Michael J. Long (email@example.com)
Tue, 30 Sep 1997 09:22:20 -0400
> if i got the problem right.
> you want htdig be able to parse eg. gif files and extract the
> relevant information to store in its datbae?
> this you want to have done by a somehow seperate module?
Yep. Looking at the source code, this is what is done now.
There is a seperate module for text and another for postscript.
For the GIF files, a module could index the comments in the
GIF. Of course, I know very few people that actually use that
feature of GIF.
> that would be really great!!!!!!
I know. A very intelligent move by the htdig folks.
> so what about the aproach to put all parsers into a dynamic
> loadable library?
What if each module would be a seperate dynamic library that
htdig would load at startup? Sort of like how Netscape deals
with plug-ins. For those of you not familiar, NS searches
a directory path and queries all plug-ins in those paths for
the MIME type that they handle. NS then registers the plug-in
to handle any file that matches that MIME type.
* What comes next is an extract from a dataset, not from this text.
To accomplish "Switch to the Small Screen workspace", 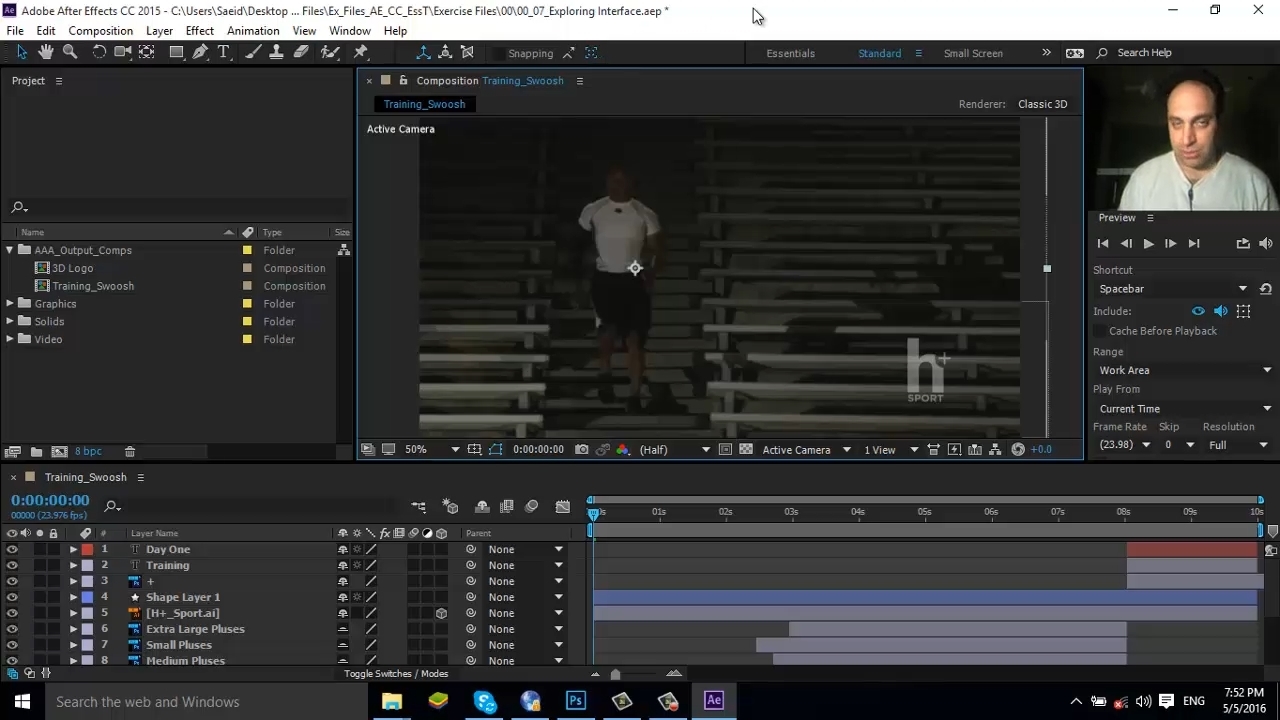I will point(972,53).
This would work perfectly for htdig. That way, instead of
having to alter the source code (Document::getParsable) every
time a new module is created, htdig could get this information
dynamically from the "plug-ins" themselves.
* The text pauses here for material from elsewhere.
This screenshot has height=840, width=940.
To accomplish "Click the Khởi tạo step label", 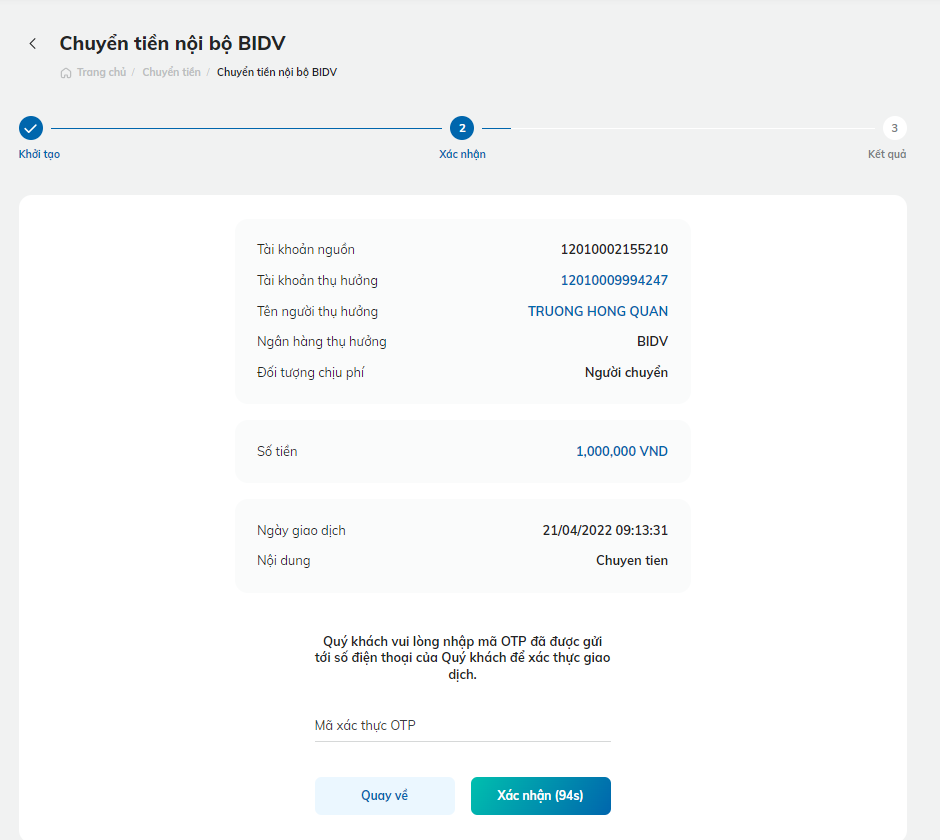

I will be more than happy to help adding this functionality.
> this library would have to export a certain set of funktions
> (eg getTitle(file) ). if the requestet type of information can
> be extracted by the parser, the library deliveres it.
Sounds like Markus is describing the exact same thing.
> one would have to supply an additional configuration directive
> to associate a file type with a library like mime types.
Well, maybe he is thinking similar but not the same. :^)
> the most generous approach would be using the nss interface of
> glibc2 that would make it a service available to any software
> on that machine.
Unfortunately, I am not familiar with nss. Could anyone guide
me to some documentation/information??
> everybody in the world would have to supply such a library for
> his file formats :) that would cause adobe a lot of work.
If life were perfect, I would agree, but we all know what life
is, or rather is not.
Cause Adobe a lot of work?? I doubt it. They most likely already
have a PDF (or PS, or Frame, or Pagemaker, etc.) to text converter
written. It would just be a matter of passing that text to the
text parser that is already included with htdig.
While I am thinking of it, I am thinking about writing a module
for Frame files and I need a little (theoretical) help. What I
was thinking of doing was calling an external program (fmbatch)
to convert the Frame file to text and then have the text parser
parse the text file. That way, I can avoid the work of having to
decode the Frame file and I also wouldn't have to write a text
parser all over again. Is this possible??
Michael J. Long
P.S. Thanks for such a great tool. All we need for it is a
-- * Michael J. Long * #include <disclaimer.h> * Summa Four * Work: mjlong@Summa4.COM * Manchester, NH * Play: firstname.lastname@example.org ---------------------------------------------------------------------- To unsubscribe from the htdig mailing list, send a message to email@example.com containing the single word "unsubscribe" in the body of the message.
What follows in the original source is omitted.